Mr. Brubaker, of the Environmental Law and Policy Center, asked how the WCSC data interact with data on landside freight movements. Dr. Mitchell, of USACE, said that one major issue is that data sources on landside freight movements are usually comprised of either sample data or else highly aggregated data. He added that there is a report by the National Freight Cooperative Research Program that addresses this issue.

Dr. Yoh said that there is a known issue with how the Census Bureau allocates tonnage and bulk movements to the Ports of Long Beach and Los Angeles. Ms. Tujague said that USACE is aware of this issue but that USACE can work around this because the WCSC has data down to the dock level.

Mr. LaMarre, of the Port of Monroe, said that different Federal agencies use different definitions of a port and suggested that there may be an opportunity to align all Federal agencies around a common definition. Mr. Hackett said that the Annual Report may include spotlight topics; the use of different definitions and opportunities to align them could be one of the spotlight topics.

Mr. Seroka, of the Port of Long Beach, commented on the fact that the WCSC data do not include international empty containers. He said that this should be re-examined, because those empty containers are part of the process of conveyance. Mr. Hackett responded that one of the limitations with using a single data source to generate all three port lists is that there is no perfect source for all three lists. While WCSC does not include international empties and thus this information was not included to generate the port lists, data on international empties will be included when generating capacity and throughput metrics.   
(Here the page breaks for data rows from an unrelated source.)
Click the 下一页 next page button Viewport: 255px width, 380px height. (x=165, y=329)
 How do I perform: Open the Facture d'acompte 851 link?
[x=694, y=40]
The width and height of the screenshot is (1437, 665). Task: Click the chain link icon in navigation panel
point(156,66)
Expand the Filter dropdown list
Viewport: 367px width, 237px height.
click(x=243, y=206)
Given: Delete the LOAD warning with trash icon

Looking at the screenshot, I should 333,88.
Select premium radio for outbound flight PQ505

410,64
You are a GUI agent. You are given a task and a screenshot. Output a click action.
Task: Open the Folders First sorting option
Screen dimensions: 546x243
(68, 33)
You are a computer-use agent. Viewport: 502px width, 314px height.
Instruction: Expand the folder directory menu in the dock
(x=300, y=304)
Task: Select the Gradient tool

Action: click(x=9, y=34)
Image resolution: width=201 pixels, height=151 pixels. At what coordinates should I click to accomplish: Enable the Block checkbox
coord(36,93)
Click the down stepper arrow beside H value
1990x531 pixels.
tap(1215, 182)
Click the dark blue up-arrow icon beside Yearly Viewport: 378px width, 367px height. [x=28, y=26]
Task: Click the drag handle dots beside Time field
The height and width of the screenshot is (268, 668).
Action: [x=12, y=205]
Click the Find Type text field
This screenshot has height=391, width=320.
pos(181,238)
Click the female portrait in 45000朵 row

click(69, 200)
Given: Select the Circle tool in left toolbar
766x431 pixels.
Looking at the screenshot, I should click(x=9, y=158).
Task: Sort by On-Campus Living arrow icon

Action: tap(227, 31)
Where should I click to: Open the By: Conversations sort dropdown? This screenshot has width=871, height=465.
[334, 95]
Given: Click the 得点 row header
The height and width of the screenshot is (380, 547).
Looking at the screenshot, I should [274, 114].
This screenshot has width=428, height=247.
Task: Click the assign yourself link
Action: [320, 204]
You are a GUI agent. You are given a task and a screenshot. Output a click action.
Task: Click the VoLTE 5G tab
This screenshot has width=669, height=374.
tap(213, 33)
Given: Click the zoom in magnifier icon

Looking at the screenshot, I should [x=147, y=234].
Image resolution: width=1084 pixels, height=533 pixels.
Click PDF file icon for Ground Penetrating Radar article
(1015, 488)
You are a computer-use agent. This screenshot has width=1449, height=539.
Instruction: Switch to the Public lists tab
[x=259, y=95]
Mr. Wilmsmeyer asked about how the WCSC defines inland ports. Ms. Tujague stated that some ports are taking steps to have USACE count multiple facilities as a single “port,” leading to a higher placement on USACE lists. She said that decisions about how ports are defined are made at USACE headquarters.


Mr. Pavlak said that he would like to amend one of his statements documented in the July minutes to include his opinion of the legislative history of the provision that created the Working Group. He requested that the following sentence be added to his statement: “the removal of some metrics from the final version of the FAST Act legislation demonstrates clear Congressional intent to no longer accommodate those issues.”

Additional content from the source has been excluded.